Two Latinas are at the top of the scientific team behind this huge announcement involving one of the biggest discoveries in science, the detection of gravitational waves from the collision of two black holes that confirms many of Albert Einstein’s theories about the universe a century ago.
At the forefront of this exciting discovery are Gabriela González and France A. Córdova. Both women agree there’s a dearth of women in science and more has to be done to change this
“This is the first of many discoveries,” said Dr. González in an interview with NBC Latino. “Now that we know for a fact that these black hole binary systems are out there, and that we know we have detectors that work right now, these detectors are going to get better. Of course we will find more proof.”
Dr. Gabriela Gonzalez, 50, was born and raised in Córdoba, Argentina. She received her Master of Science from the University of Córdoba and got her Ph. D. from Syracuse University. She is a professor of physics and astronomy, and the first woman to receive tenure at the Louisiana State University physics department in 2001, and one of the leaders of the Laser Interferometer Gravitational Wave Observatory (LIGO).
For years, this worldwide group has been studying black holes and whether they could prove how they impact time and space.
“Science is so interesting.
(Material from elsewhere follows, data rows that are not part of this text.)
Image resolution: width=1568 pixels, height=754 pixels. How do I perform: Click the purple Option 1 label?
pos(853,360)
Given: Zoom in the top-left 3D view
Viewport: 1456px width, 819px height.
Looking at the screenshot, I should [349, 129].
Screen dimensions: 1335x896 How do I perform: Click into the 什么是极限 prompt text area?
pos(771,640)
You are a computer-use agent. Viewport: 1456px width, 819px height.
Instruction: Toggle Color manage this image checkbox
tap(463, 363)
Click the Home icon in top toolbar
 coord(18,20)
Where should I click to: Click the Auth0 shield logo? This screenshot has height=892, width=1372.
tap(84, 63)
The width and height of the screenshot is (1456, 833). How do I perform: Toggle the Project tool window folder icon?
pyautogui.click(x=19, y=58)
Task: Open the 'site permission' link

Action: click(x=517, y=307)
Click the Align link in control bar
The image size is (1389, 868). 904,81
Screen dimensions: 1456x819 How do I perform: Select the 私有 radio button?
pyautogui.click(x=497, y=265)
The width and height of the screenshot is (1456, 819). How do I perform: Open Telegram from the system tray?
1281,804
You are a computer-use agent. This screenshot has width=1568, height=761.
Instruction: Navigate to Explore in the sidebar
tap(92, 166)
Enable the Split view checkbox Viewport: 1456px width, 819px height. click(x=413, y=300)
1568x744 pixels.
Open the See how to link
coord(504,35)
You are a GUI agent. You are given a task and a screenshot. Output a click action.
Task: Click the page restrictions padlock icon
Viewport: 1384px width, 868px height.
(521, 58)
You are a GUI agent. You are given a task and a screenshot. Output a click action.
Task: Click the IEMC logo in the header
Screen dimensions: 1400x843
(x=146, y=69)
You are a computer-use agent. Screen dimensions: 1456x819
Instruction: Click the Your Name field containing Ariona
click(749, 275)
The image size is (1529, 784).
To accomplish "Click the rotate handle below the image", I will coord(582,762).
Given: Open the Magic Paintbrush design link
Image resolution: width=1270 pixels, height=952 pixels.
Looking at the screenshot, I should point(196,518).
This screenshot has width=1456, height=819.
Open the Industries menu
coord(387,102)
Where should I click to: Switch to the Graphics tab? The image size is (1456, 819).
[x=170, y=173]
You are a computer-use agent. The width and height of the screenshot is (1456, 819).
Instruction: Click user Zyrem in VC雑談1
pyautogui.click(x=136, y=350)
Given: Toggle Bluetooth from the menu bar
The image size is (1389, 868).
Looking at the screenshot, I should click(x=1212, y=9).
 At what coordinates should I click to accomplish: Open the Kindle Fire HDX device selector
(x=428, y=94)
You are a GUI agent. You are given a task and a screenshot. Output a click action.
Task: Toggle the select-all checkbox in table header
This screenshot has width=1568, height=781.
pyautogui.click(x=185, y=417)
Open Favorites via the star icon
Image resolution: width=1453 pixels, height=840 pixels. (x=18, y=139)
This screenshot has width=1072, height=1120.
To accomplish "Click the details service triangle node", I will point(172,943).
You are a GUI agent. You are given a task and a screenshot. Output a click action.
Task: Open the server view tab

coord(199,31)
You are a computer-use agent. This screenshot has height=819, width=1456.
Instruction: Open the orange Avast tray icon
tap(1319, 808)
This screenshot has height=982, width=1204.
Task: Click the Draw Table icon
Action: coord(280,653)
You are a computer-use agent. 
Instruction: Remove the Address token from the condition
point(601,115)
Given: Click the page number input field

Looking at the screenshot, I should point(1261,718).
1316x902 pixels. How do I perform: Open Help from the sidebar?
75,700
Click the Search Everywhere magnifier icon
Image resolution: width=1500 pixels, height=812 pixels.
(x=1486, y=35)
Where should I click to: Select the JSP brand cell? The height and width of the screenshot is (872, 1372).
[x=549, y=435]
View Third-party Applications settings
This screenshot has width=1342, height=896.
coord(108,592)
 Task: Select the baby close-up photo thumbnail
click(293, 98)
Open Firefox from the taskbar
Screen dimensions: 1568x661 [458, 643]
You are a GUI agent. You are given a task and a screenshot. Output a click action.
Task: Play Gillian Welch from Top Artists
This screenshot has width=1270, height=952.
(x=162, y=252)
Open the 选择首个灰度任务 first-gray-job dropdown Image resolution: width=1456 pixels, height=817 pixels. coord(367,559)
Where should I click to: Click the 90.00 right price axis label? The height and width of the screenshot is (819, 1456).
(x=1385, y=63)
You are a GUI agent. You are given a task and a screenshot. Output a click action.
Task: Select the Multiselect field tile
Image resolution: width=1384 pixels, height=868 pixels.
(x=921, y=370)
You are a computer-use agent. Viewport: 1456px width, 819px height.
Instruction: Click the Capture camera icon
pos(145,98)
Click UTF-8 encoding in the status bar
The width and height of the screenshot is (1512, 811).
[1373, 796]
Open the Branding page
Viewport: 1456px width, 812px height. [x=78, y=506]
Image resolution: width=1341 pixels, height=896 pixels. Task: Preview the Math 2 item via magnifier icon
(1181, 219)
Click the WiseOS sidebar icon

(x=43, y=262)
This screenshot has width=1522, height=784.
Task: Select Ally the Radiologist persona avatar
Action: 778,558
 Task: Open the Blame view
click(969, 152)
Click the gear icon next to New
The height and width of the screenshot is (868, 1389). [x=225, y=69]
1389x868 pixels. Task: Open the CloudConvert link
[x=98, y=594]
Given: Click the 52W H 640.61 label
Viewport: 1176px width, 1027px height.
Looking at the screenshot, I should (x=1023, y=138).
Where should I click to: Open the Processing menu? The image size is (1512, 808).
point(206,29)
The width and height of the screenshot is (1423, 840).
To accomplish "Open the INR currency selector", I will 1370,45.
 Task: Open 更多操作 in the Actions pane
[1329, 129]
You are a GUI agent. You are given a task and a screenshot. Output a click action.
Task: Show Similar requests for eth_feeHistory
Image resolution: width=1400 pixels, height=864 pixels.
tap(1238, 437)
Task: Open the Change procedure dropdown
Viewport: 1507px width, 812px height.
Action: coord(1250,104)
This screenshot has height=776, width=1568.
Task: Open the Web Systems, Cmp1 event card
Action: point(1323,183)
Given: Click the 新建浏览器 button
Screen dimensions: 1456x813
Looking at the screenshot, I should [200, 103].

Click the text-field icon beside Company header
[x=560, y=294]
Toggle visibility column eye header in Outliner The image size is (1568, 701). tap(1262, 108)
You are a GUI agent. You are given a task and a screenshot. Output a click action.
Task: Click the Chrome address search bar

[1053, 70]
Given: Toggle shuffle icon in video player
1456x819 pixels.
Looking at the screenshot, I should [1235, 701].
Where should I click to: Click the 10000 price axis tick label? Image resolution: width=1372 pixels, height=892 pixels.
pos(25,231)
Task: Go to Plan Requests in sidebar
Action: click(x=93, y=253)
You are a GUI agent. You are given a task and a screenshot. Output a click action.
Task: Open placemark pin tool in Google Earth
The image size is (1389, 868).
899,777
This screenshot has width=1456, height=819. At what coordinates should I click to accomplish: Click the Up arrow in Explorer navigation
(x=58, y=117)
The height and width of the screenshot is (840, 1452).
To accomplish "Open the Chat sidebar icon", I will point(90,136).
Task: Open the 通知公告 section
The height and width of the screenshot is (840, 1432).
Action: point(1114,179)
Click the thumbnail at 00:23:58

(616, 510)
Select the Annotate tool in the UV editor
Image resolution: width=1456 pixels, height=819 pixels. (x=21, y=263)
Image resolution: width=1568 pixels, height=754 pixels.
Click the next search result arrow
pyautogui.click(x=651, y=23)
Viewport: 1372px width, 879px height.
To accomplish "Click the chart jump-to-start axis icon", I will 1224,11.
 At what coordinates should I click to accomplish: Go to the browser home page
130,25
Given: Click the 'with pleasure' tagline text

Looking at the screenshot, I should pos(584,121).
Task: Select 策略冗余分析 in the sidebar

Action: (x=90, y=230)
Without more women in science, we’re missing out,” Gonzalez said.
France A. Córdova is the director of the National Science Foundation, she born in Paris, France, and her father is a Mexican-American. She received her bachelor’s degree from Stanford and a Ph.D. from California Institute of Technology. She was the first Latina chancellor of the University of California, Riverside from 2002 to 2007.
“The thing that Dr. Gonzalez and I share is a passion for science. We’re both driven by our curiosity to understand the universe,” Cordova told. “That’s a big goal for the National Science Foundation. Hopefully this discovery will change that. Like the landing on the moon, this can serve an inspiration. Bringing more diversity to science simply makes science better. We see more richness of ideas, more interesting questions raised and maybe new directions in science,” she adds.